• **Instructions for the task**:
Pick up the campaign text on behavioral ad bid requests after its last sentence and carry it forward.

• **Text extract**:

-------------------------

A campaign to make online advertising work better and safer.

We have asked regulators to investigate the flaws at the heart of the online "behavioral" advertising auction system, which the IAB and Google both play the key roles in orchestrating. 

Every time a person visits a website and is shown a “behavioural” ad on a website, intimate personal data that describes each visitor, and what they are watching online, is broadcast to tens or hundreds of companies. Advertising technology companies broadcast these data widely in order to solicit potential advertisers’ bids for the attention of the specific individual visiting the website. 

This broadcast, known as an “bid request” in the online industry, fails to protect these intimate data against unauthorized access. This would not be a problem if the bid request did not contain personal data. Unfortunately, the IAB "strongly recommends" that they do. In fact, bid requests can contain highly sensitive personal data. 


    Under the GDPR this is unlawful. The GDPR, Article 5, paragraph 1, point f, requires that personal data be “processed in a manner that ensures appropriate security of the personal data, including protection against unauthorised or unlawful processing and against accidental loss.” If you can not protect data in this way, then the GDPR says you can not process the data. 

    Hundreds of billions of bid requests are broadcast every day. This means that personal data about the average person on the Web is almost certainly regularly broadcast to companies that can examine what he or she reads, watches, and listens to online. 

     

    Harms of the status quo 

    We are all exposed by hundreds of billions of bid requests a day to companies, governments, and cold callers.1 They know what we read, watch, and listen to online. We can not know where our personal data end up once they go out in a bid request.

-------------------------

• **Data provided**:
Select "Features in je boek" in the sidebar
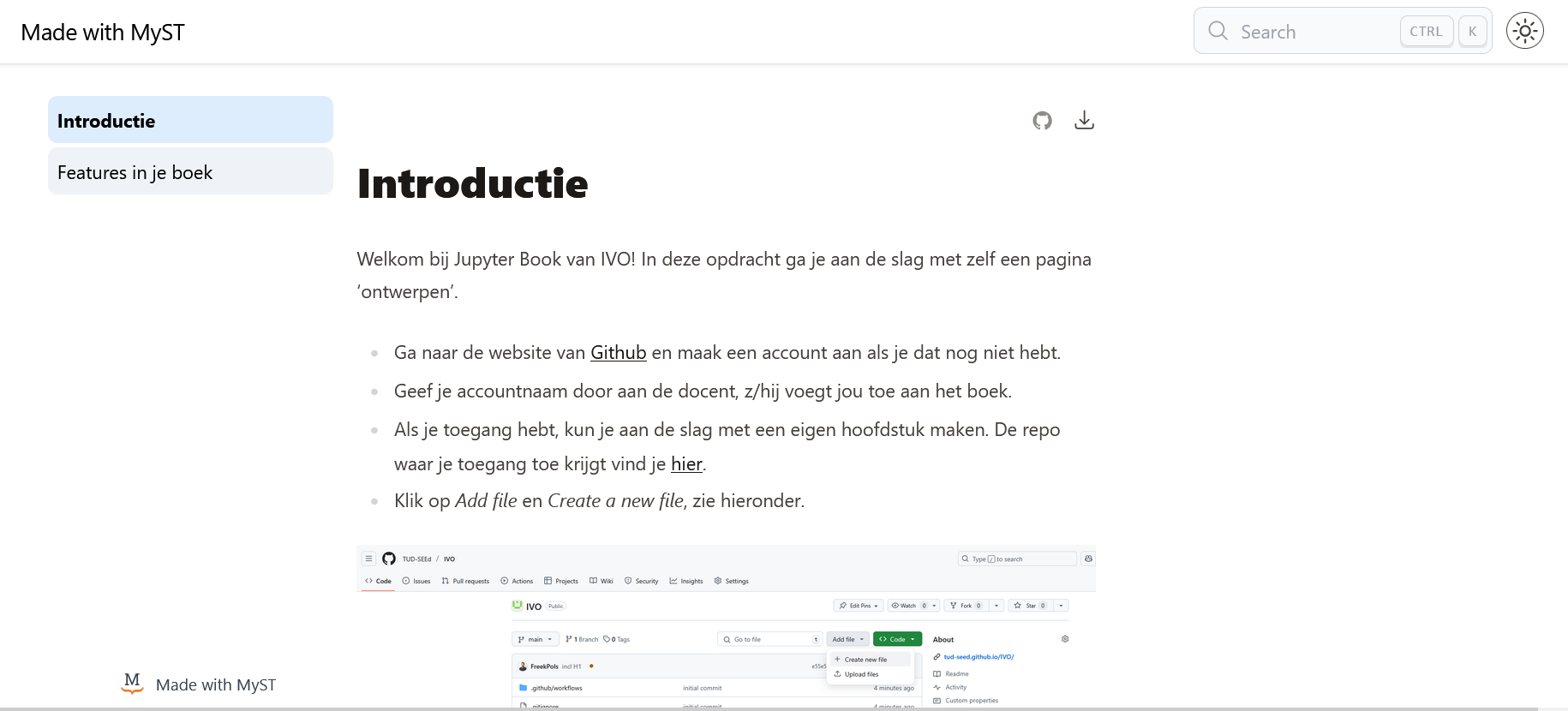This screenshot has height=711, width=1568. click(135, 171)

-------------------------

• **Exercise response**:
    The publishers we rely on for news and entertainment suffer. Their audiences are commodified and resold by the bottom of the web.  

    Advertisers, who we rely on to subsidise publishers through advertising, are defrauded by business partners in an opaque system, and by criminals running adfraud bots that thrive on the use of personal data in the ad auction system. Advertisers are also exposed to unwanted legal hazard. 

    In short, the broadcast of personal data in real-time bidding hurts worthy publishers, and enables a business model for untrustworthy sites, and enables the profiling of every single online person, and steals marketers money, and exposes them to risk.

    This can be easily fixed, if we demand it. RTB needs reform. 

    Fixing advertising

    We want to make online advertising work better and safer. There is a technical way to make RTB operate safely, which we suggest: to remove or truncate personal data, especially sensitive or highly identifying personal data, within a bid request that the IAB and Google standards prescribe or even ‘strongly recommend’. This is an essential tweak. If a system has insecurity at its core, regulators need to understand and assess how its core could be changed to make it compliant, not to try to add polish to a deeply flawed system.

     

    Who is involved  

    The complainants are being made by Katarzyna Szymielewicz, President of the Panoptykon Foundation, Jim Killock, Executive Director of the Open Rights Group, Michael Veale of University College London, and Dr Johnny Ryan of Brave, the private web browser. The complainants in Ireland and in the UK have instructed Ravi Naik, Parnter at ITN Solicitors.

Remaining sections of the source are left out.